WASHINGTON — Sens. Sherrod Brown, D-Ohio, and David Vitter, R-La., said on Thursday that they plan to introduce legislation addressing concerns about "too big to fail" banks.
The two lawmakers announced their intentions during back-to-back speeches, in which they described their concerns and outlined the contours of their upcoming bill. The legislation will draw upon ideas put forward by the Thomas Hoenig, a director of the Federal Deposit Insurance Corporation and the agency's former Chairman Sheila Bair, along with Richard Fisher, president of the Federal Reserve Bank of Dallas.
"We shouldn't tolerate business as usual, monitoring risk until we are once again near the brink of disaster; we should learn from our recent history and correct our mistakes by dealing with the problem head-on," Brown said on the Senate floor. "That means preventing the anticompetitive concentration of banks that are too big to fail, and whose favored status encourages them to engage in high-risk behavior."

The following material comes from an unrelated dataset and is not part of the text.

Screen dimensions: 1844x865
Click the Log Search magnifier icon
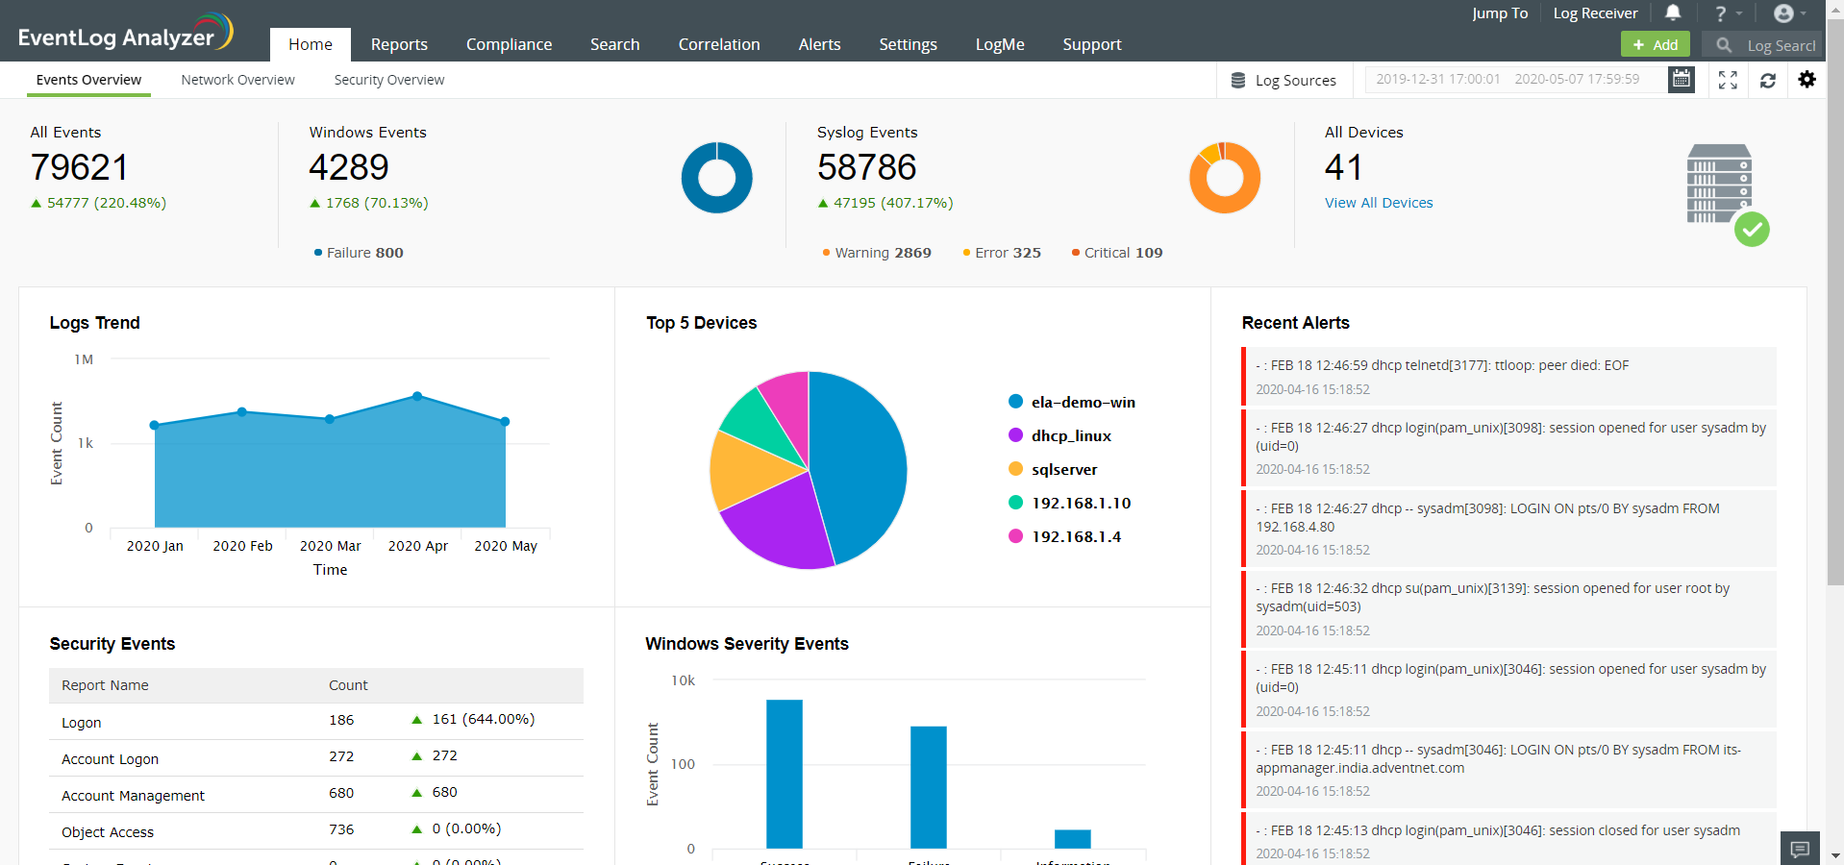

Vitter added that while the two are not quite ready to unveil their bill, the legislation would "fundamentally require significantly more capital for the megabanks" and reduce the regulatory burden on community banks.
The Senators, who otherwise occupy opposite ends of the political spectrum, have teamed up before on related issues. They previously worked together to push bank regulators to raise capital surcharges on the biggest banks, and led an effort during the lame duck session to direct the Government Accountability Office to conduct a study looking at the economic benefits of being "too big to fail."